Existem também algumas diferenças relevantes entre o PTH e o PTHrP. Enquanto o PTH é produzido pelas glândulas paratireóides e circulam na corrente sanguínea, oo PTHrP é encontrado em muitos tecidos do corpo, mas suas funções exatas nestes locais não são completamente compreendidas. Parece que o PTHRP exerce diversas funções de controle celular após o nascimento, mas a importância dessas funções em uma situação de normalidade precisa ainda ser estabelecida (McCauley & Martin, 2012). Tanto quanto sabemos, o local onde o PTHrP tem papel muito relevante é exatamente a cartilagem da placa de crescimento.

PTHrP na placa de crescimento da cartilagem

O principal efeito do PTHrP na placa de crescimento é o de manter os condrócitos em um estado de proliferação (em outras palavras, mantê-los se multiplicando). Tendo em mente que tanto o PTH quanto o PTHrP usam o mesmo receptor, faz sentido pensar que o PTH poderia atuar da mesma maneira que o PTHrP no condrócitos.

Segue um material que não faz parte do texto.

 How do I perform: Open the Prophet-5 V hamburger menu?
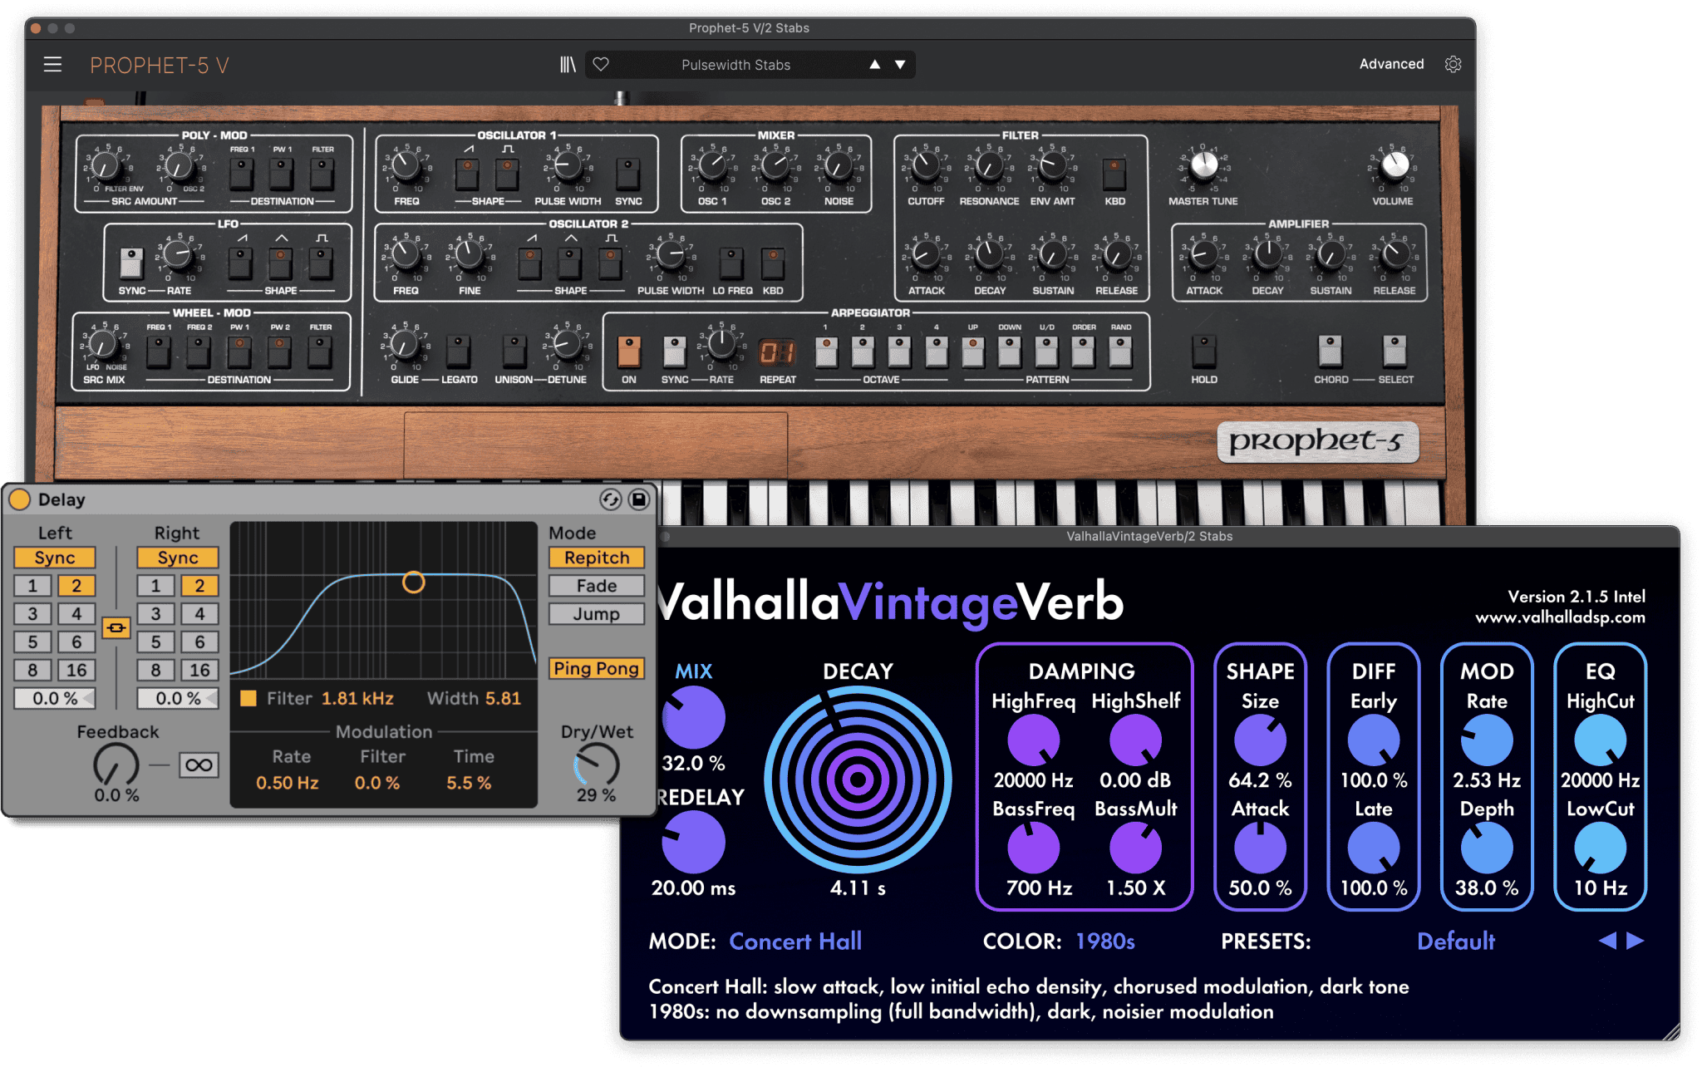click(52, 65)
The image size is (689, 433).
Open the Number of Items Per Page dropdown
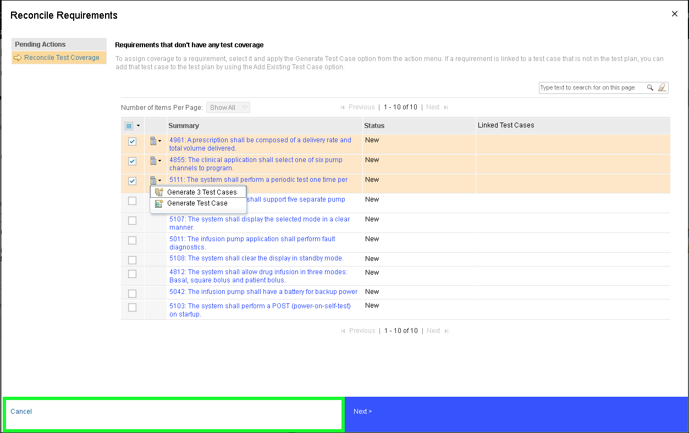pos(228,108)
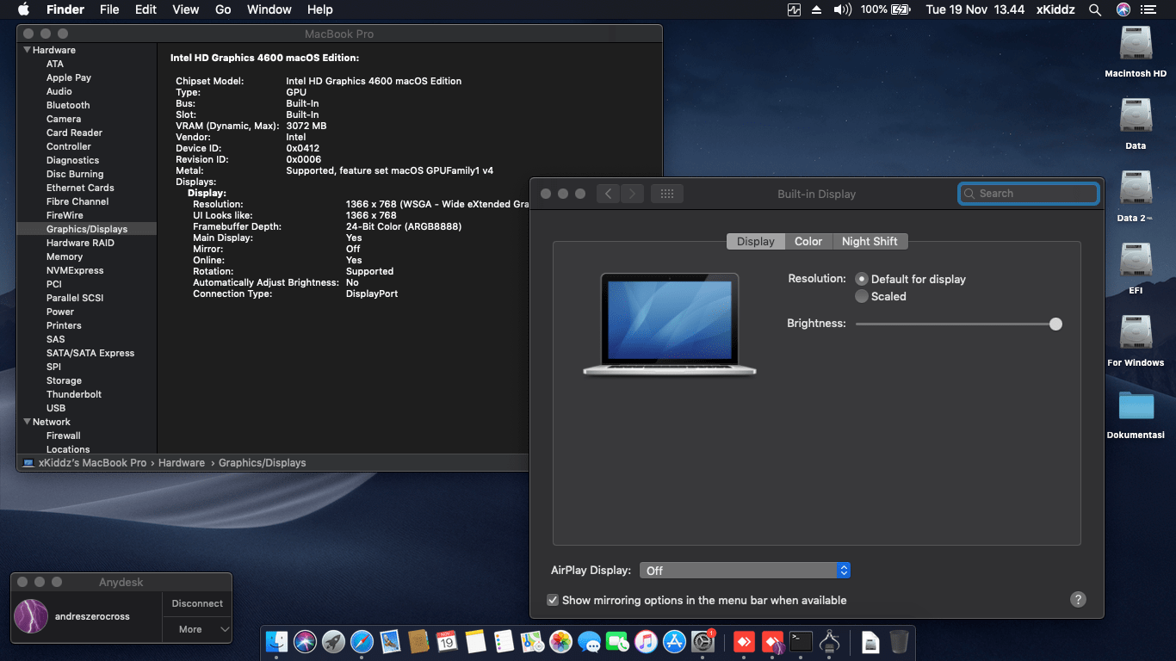Open the Macintosh HD drive icon
The height and width of the screenshot is (661, 1176).
click(1136, 44)
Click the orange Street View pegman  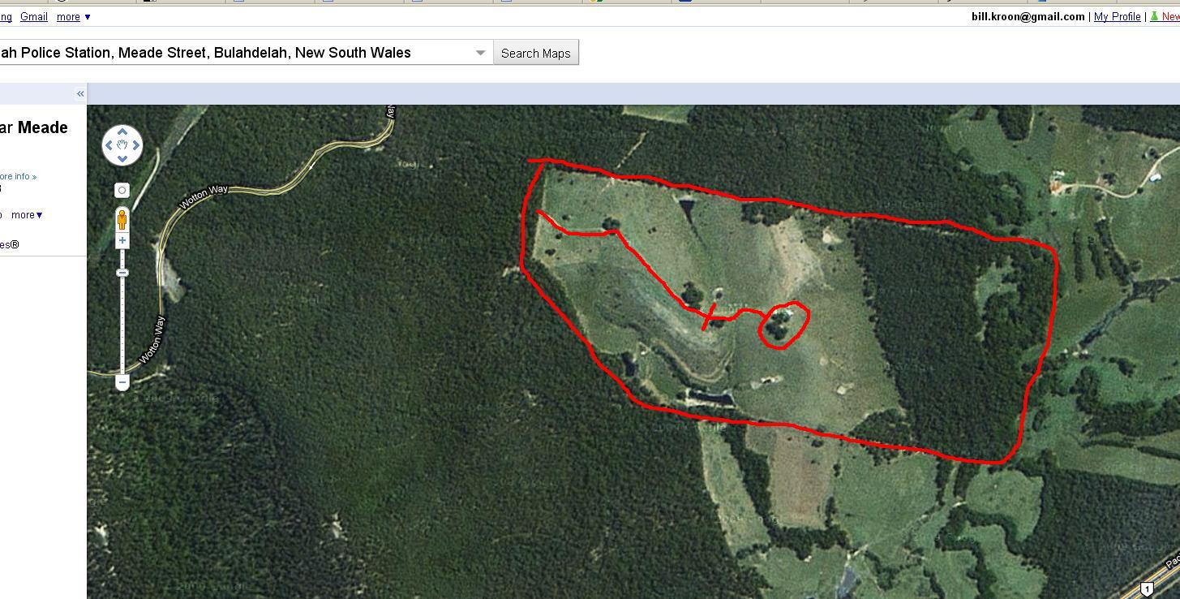pyautogui.click(x=122, y=219)
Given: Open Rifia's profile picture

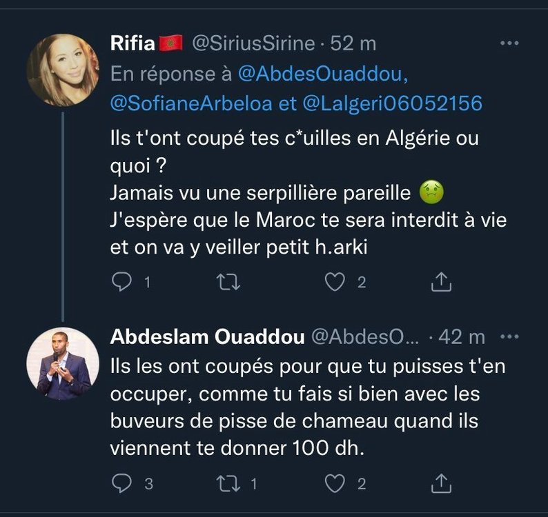Looking at the screenshot, I should coord(62,70).
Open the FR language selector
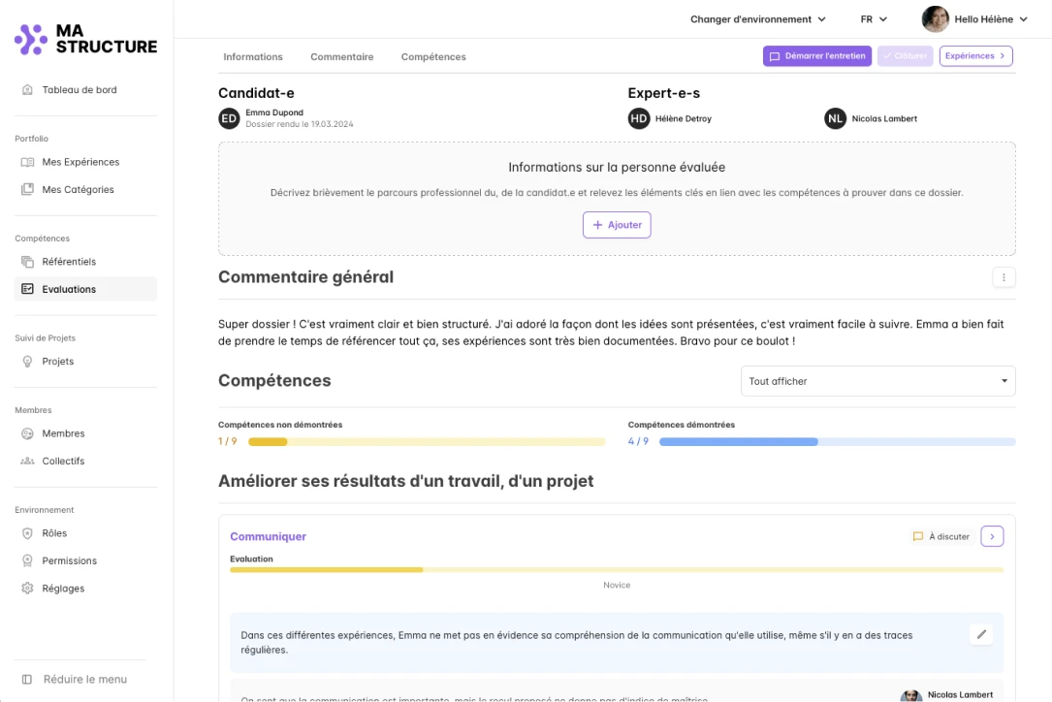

Para aumentar a complexidade, o PTHrP atua em concerto com outro modulador de crescimento muito importante chamada Indian Hedgehog (IHH, ou porquinho-da-índia: concordo com você, os cientistas são muito criativos para nomear moléculas orgânicas). O IHH é fundamental para o desenvolvimento da placa de crescimento e uma das suas ações é de estimular as células no pericôndrio (a estrutura que circunda os condrócitos e a matriz cartilaginosa) e os condrócitos da zona de repouso (resting zone) para liberar PTHrP, que por sua vez, quando ligado ao PTHR1, induz os condrócitos a proliferar e os impede de iniciar o processo de maturação. Quando os condrócitos estimulados se distanciam do local onde o PTHrP é liberado, eles começam a amadurecer (hipertrofiar) e entram na próxima fase do seu ciclo de vida. Há uma excelente revisão do Dr. Henry Kronemberg, onde ele descreve o desenvolvimento e crescimento ósseos e as funções do PTHrP e da IHH na cartilagem da placa de crescimento (Nature, 2003).

O FGFR3 reduz a produção de PTHrP?

Como vimos antes, o FGFR3 reduz o ritmo de proliferação e de  de maturação dos condrócitos. O FGFR3 faz isso superestimulando duas importantes cascatas de sinalização dentro do condrócito, as vias da MAPK e STAT1 (comentado aqui). Agora, pense nisso: a IHH é uma proteína produzida por condrócitos hipertróficos (maduros), as células no final do ciclo de crescimento dentro da cartilagem. É razoável pensar que o FGFR3, reduzindo o número de condrócitos que atingem o estágio de hipertrofia, poderia reduzindo a quantidade de IHH produzida. Isto por sua vez poderia levar a uma redução de PTHrP, que sabemos que estimula os condrócitos a proliferar. Assim, também é razoável pensar que parte das ações do FGFR3 no controle do crescimento ósseo é indireta, através da redução da disponibilidade de PTHrP. Na verdade, já há evidências desse efeito (Chen L et al., 2001).

Neste artigo, fizemos uma breve revisão de algumas propriedades do PTH e do PTHrP. No próximo artigo vamos começar a explorar o potencial uso de PTH ou PTHrP para tratar a acondroplasia.